--- begin Supplied material ---

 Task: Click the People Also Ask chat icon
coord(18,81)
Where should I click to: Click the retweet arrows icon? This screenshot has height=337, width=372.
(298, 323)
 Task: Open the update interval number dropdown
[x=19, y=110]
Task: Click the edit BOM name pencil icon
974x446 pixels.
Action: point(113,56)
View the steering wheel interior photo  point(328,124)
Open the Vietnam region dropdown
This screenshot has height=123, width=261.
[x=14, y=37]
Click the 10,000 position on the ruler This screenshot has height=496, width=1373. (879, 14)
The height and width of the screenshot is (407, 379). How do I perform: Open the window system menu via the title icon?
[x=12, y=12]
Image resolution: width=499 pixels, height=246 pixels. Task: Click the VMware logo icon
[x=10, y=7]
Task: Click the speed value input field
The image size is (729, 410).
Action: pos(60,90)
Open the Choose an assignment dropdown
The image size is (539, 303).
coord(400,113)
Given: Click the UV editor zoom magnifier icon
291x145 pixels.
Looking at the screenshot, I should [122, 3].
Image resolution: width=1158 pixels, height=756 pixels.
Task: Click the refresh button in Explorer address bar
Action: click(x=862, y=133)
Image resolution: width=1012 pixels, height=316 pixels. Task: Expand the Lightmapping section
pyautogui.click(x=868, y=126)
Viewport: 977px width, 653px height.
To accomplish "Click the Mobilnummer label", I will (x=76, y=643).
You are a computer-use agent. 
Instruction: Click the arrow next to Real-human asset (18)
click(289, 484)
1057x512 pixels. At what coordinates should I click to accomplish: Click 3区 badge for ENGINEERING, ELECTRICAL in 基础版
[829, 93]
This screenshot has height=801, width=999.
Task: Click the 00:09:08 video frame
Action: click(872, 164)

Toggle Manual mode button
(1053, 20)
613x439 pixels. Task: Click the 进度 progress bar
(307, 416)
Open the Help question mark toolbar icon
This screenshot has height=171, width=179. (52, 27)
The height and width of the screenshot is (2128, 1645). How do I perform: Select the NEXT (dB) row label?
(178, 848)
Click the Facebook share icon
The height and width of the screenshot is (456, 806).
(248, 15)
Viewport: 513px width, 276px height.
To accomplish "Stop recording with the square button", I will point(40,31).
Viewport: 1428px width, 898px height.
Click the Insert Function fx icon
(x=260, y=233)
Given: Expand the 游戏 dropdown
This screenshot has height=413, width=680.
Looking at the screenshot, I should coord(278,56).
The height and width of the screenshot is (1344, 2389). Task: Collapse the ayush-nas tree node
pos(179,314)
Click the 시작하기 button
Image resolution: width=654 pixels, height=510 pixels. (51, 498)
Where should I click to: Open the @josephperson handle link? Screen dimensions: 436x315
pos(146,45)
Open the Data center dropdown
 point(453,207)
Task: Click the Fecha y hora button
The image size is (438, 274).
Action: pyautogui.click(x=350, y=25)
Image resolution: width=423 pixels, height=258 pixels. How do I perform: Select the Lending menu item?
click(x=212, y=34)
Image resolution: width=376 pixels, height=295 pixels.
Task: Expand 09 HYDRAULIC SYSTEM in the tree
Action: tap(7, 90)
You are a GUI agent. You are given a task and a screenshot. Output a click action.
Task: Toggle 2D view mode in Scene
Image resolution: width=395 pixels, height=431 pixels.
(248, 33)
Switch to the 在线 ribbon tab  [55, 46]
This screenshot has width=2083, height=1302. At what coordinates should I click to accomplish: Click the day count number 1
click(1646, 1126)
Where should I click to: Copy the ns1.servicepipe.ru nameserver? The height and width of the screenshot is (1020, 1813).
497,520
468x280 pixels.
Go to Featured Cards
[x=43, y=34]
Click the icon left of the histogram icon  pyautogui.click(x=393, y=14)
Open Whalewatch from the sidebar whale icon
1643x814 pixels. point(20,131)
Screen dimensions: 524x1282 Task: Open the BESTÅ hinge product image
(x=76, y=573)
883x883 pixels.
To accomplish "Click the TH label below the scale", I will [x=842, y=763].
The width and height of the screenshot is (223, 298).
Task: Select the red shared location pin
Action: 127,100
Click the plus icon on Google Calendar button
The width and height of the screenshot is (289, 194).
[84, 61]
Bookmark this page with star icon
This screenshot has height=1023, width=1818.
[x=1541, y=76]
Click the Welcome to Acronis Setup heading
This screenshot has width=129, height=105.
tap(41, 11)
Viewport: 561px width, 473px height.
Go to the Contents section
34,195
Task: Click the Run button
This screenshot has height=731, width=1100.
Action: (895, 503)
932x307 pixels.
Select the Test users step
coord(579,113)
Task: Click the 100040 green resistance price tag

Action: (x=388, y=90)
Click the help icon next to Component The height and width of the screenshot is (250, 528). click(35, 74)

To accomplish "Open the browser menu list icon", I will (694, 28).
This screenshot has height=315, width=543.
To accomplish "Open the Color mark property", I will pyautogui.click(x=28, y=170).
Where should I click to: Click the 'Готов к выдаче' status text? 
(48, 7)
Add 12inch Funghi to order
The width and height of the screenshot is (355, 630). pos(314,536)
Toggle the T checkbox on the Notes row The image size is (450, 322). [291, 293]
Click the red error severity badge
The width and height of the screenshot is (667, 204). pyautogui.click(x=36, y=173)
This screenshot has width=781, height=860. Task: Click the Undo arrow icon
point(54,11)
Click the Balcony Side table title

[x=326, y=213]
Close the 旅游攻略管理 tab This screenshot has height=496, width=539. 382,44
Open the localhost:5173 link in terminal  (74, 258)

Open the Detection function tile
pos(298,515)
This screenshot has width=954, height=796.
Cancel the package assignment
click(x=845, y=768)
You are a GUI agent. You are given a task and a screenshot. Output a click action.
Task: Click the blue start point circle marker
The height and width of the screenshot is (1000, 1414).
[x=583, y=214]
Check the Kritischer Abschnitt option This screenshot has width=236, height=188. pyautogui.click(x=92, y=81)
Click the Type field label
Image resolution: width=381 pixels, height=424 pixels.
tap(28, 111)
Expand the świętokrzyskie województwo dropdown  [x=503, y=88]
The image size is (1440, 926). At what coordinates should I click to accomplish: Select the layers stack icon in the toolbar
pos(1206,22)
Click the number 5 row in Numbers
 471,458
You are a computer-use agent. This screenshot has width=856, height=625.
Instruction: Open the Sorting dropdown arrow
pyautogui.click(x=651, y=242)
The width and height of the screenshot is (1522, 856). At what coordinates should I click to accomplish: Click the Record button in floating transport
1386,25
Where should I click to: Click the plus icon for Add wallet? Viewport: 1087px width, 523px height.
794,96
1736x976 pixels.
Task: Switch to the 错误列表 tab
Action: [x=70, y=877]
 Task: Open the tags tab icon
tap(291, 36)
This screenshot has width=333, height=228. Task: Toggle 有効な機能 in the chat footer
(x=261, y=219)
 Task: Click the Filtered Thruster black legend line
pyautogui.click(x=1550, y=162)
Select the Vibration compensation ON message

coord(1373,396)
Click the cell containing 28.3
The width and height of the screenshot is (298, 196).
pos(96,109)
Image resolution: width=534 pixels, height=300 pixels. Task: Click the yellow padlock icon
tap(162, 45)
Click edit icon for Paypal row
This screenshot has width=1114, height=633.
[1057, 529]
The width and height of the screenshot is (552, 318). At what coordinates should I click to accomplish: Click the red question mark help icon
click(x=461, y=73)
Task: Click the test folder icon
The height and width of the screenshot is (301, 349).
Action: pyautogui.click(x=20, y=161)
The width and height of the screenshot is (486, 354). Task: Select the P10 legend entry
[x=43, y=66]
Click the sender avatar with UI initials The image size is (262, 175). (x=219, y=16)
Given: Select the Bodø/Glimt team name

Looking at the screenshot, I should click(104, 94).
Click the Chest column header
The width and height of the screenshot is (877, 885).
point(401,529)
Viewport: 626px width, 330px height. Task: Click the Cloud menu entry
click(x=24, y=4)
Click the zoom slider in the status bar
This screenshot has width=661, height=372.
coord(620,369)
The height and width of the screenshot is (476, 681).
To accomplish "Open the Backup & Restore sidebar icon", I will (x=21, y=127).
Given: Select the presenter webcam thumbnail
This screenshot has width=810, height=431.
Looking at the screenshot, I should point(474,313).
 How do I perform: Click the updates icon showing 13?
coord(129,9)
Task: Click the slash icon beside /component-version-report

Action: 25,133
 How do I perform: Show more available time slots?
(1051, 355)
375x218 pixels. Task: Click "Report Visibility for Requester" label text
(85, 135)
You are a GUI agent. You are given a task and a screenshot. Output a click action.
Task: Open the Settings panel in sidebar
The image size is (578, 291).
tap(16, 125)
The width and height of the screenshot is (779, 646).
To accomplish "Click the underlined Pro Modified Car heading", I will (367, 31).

--- end Supplied material ---

▸ **To do**
Copy the items word for word, from the first line through the line containing "Action: click(x=862, y=133)", including that line.

▸ **Worked solution**
 Task: Click the People Also Ask chat icon
coord(18,81)
Where should I click to: Click the retweet arrows icon? This screenshot has height=337, width=372.
(298, 323)
 Task: Open the update interval number dropdown
[x=19, y=110]
Task: Click the edit BOM name pencil icon
974x446 pixels.
Action: point(113,56)
View the steering wheel interior photo  point(328,124)
Open the Vietnam region dropdown
This screenshot has height=123, width=261.
[x=14, y=37]
Click the 10,000 position on the ruler This screenshot has height=496, width=1373. (879, 14)
The height and width of the screenshot is (407, 379). How do I perform: Open the window system menu via the title icon?
[x=12, y=12]
Image resolution: width=499 pixels, height=246 pixels. Task: Click the VMware logo icon
[x=10, y=7]
Task: Click the speed value input field
The image size is (729, 410).
Action: pos(60,90)
Open the Choose an assignment dropdown
The image size is (539, 303).
coord(400,113)
Given: Click the UV editor zoom magnifier icon
291x145 pixels.
Looking at the screenshot, I should [122, 3].
Image resolution: width=1158 pixels, height=756 pixels.
Task: Click the refresh button in Explorer address bar
Action: click(x=862, y=133)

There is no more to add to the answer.